White House asks Congress for $4.5 billion in emergency spending for the border
The White House sent Congress a $4.5 billion emergency spending request for the border on Wednesday, citing an unfolding “humanitarian and security crisis” as record numbers of Central American families seek entrance into the United States.
The request includes $3.3 billion for humanitarian assistance and $1.1 billion for border operations, and represents a dramatic escalation of the administration’s efforts to address the situation at the U.S.-Mexico border.
The money would be in addition to the more than $8 billion that President Trump sought in his budget request, as well as some $6 billion in funding he sought through his declaration of a national emergency at the border.
Democrats are certain to look skeptically at the new request, which comes as Trump prepares to run for re-election on a hardline immigration agenda. It also comes as Congress in the midst of a fight over a different emergency spending bill, for disaster aid.

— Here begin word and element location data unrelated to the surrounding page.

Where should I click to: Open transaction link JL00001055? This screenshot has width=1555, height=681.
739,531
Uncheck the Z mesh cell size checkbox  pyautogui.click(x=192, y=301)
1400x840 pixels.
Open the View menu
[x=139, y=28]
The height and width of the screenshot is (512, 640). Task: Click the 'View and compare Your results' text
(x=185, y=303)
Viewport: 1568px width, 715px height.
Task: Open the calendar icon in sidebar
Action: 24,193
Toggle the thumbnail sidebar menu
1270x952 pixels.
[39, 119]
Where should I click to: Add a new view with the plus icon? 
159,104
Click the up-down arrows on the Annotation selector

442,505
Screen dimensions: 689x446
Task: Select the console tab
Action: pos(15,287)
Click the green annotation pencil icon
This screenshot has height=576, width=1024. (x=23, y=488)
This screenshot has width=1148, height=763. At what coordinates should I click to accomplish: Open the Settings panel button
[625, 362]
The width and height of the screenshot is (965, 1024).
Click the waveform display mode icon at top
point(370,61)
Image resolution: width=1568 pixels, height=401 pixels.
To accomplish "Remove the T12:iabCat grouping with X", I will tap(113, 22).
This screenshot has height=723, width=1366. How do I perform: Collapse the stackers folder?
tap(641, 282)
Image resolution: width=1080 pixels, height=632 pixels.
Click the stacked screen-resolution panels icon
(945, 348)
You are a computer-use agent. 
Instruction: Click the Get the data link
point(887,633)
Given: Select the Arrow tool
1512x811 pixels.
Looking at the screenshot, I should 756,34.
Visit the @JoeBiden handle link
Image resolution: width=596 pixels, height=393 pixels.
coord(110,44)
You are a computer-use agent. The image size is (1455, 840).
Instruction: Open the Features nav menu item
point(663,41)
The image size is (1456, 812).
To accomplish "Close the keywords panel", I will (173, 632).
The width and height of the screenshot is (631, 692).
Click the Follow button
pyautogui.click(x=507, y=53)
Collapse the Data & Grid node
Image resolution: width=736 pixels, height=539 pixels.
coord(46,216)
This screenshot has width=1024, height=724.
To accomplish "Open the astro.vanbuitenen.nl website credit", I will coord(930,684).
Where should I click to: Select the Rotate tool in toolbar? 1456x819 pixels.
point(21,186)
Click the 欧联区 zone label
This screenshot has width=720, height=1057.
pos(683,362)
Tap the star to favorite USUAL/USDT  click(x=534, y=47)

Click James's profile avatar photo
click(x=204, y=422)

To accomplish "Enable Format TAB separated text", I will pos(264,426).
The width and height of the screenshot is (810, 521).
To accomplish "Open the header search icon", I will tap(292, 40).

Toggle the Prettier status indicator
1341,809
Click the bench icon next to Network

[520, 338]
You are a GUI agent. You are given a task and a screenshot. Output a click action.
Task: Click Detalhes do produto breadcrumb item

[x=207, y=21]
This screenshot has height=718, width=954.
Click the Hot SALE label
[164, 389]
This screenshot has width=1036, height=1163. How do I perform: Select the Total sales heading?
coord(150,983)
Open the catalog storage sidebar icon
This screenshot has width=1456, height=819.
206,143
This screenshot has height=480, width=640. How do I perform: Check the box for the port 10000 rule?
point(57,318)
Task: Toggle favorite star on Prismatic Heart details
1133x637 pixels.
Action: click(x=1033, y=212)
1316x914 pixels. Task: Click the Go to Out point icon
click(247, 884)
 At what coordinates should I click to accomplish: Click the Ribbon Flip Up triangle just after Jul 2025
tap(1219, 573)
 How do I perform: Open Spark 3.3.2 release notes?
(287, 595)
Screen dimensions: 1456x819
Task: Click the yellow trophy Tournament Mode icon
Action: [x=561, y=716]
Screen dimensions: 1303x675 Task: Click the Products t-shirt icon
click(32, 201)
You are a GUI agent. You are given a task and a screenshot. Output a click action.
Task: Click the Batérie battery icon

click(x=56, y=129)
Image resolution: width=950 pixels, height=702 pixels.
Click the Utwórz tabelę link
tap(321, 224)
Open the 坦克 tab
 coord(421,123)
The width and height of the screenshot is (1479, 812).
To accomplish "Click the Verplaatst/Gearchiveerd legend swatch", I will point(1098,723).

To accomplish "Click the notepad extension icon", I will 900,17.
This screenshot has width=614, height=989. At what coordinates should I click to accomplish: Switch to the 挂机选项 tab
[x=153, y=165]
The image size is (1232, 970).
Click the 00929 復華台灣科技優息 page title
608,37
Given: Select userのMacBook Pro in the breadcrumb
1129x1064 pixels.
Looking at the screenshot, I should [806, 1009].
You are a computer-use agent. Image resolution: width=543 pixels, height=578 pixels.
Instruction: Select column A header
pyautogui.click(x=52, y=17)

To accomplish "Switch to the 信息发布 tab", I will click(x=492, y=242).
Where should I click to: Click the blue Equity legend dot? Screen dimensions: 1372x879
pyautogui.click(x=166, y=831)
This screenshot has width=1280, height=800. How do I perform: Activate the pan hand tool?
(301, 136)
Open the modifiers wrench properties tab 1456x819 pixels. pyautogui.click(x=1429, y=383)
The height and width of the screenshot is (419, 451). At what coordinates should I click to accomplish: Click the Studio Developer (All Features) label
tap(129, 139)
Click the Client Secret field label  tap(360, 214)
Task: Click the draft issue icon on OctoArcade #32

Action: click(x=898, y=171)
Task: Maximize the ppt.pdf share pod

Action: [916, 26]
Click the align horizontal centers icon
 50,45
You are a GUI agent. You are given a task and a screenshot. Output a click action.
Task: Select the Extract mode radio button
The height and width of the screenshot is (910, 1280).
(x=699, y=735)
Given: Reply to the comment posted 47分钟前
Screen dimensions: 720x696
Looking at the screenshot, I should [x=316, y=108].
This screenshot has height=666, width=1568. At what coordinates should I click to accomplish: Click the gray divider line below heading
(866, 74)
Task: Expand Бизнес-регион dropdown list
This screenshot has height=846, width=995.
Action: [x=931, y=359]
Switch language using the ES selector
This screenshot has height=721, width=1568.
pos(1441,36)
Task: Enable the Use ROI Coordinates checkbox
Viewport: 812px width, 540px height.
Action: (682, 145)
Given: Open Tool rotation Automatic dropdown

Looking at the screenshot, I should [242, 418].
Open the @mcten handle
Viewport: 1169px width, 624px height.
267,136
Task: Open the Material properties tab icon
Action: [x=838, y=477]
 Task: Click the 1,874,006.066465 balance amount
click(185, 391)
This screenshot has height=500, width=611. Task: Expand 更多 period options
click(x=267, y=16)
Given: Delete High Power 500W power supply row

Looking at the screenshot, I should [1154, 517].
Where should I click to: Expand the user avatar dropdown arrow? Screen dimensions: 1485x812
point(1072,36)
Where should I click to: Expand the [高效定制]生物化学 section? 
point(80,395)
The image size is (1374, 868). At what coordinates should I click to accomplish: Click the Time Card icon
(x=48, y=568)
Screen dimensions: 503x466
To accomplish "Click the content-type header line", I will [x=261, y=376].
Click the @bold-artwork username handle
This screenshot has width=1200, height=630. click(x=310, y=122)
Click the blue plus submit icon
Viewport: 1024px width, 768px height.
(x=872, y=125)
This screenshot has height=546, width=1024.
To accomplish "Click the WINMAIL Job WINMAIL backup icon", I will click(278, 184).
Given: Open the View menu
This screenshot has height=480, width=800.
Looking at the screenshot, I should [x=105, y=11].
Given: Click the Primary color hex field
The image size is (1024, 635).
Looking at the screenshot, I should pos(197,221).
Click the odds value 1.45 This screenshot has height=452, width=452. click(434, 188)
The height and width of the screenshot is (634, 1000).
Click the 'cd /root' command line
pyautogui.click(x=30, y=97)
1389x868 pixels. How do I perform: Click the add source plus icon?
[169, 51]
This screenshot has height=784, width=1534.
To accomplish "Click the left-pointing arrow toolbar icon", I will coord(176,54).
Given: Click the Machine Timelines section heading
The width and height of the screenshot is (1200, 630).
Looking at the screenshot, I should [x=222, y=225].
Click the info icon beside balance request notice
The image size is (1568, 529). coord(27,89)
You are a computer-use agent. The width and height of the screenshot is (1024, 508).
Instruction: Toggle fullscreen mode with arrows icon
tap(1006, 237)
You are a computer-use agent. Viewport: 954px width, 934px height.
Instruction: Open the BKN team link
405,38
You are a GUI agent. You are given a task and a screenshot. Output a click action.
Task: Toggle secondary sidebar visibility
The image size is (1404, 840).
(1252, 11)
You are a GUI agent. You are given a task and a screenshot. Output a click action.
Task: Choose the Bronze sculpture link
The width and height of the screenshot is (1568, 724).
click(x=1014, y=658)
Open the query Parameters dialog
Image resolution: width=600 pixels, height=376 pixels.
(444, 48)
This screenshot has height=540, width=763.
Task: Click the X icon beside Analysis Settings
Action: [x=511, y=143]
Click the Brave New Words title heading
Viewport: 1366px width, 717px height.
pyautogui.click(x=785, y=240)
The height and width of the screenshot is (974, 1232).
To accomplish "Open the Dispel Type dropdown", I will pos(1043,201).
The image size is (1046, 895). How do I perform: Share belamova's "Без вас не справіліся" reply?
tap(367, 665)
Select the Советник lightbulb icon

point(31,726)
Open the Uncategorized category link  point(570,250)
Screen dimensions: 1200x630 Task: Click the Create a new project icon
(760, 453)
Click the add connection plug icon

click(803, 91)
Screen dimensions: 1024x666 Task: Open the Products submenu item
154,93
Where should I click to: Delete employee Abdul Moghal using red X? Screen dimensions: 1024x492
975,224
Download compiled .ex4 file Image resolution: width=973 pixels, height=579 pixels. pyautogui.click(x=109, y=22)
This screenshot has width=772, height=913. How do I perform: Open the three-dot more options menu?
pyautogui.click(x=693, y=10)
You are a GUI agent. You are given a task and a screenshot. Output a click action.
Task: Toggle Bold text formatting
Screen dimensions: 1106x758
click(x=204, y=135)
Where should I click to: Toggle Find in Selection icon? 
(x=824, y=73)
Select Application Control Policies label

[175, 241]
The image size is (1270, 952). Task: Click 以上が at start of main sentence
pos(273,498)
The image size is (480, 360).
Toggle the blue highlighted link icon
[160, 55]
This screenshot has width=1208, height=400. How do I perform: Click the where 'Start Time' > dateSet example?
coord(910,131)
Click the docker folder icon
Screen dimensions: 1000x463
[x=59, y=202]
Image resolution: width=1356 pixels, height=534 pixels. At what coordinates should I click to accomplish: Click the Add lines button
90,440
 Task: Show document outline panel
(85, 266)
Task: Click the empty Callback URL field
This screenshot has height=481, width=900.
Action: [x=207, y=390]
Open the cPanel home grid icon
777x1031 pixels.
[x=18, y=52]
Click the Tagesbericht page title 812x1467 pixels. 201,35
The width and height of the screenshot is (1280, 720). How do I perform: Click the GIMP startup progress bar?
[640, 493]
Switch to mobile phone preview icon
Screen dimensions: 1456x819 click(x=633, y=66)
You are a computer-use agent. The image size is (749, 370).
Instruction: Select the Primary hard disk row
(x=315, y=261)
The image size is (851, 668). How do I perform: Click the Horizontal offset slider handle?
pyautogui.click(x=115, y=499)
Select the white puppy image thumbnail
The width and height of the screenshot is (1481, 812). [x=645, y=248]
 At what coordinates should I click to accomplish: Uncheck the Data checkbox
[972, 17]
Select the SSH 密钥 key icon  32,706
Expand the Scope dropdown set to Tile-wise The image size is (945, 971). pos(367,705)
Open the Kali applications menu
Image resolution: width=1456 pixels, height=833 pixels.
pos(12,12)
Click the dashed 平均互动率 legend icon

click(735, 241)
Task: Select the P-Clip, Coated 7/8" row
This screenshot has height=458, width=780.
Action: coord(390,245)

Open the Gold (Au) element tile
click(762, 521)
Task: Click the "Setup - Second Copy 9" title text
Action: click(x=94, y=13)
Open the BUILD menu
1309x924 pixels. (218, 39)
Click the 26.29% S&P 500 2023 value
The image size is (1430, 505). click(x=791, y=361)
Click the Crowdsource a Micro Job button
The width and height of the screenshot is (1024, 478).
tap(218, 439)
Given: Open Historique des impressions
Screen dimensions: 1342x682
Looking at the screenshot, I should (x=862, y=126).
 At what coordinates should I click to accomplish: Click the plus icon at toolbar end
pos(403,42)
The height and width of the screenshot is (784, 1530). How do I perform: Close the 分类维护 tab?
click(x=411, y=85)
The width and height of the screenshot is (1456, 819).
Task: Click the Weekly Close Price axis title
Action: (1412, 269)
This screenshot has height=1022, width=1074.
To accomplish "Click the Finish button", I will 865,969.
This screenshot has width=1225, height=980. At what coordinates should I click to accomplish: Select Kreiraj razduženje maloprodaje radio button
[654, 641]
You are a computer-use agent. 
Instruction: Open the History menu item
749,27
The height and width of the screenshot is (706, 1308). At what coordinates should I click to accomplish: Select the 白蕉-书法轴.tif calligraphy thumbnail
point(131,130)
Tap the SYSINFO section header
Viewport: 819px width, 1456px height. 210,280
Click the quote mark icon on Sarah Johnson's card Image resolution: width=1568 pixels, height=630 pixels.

“The situation becomes more dire each day. The migration flow and the resulting humanitarian crisis is rapidly overwhelming the ability of the Federal Government to respond,” White House acting budget director Russ Vought wrote in the request.
An accompanying fact sheet describes the situation in even more dire terms. “This crisis is threatening lives on both sides of the border and is unlike anything we’ve ever seen,” it says.
Vought said that the Health and Human Services Department is likely to run out of money to provide child welfare services at the border in June. If that happens, the agency will have to divert critical resources from other programs, will cancel or scale back any services not necessary for protection of human life, and will be forced to leave children in Department of Homeland Security detention facilities where they are not supposed to say for longer than 72 hours.
“In the worst-case scenario, thousands of children might remain for lengthy periods of time in facilities that were never intended to be long-term shelters, rather than being expeditiously transferred to HHS custody,” Vought wrote.
The request also includes $377 million for the Pentagon and National Guard for their operations along the border.
The administration request describes what many lawmakers of both political parties have come to agree is a true crisis at the border, where arrivals of unaccompanied children and families from Central America have spiked dramatically. From October through March, DHS has apprehended more than 360,000 migrants illegally crossing the border — 187,000 more than the same period in the previous fiscal year, the administration says.
At the current rate DHS apprehensions will exceed 1 million. And the demographics of people arriving at the border has shifted strikingly, from individual men to children and families. U.S. facilities are not prepared to accommodate that change. The number of unaccompanied children referred to HHS this year is already 50 percent higher than the same time period last year.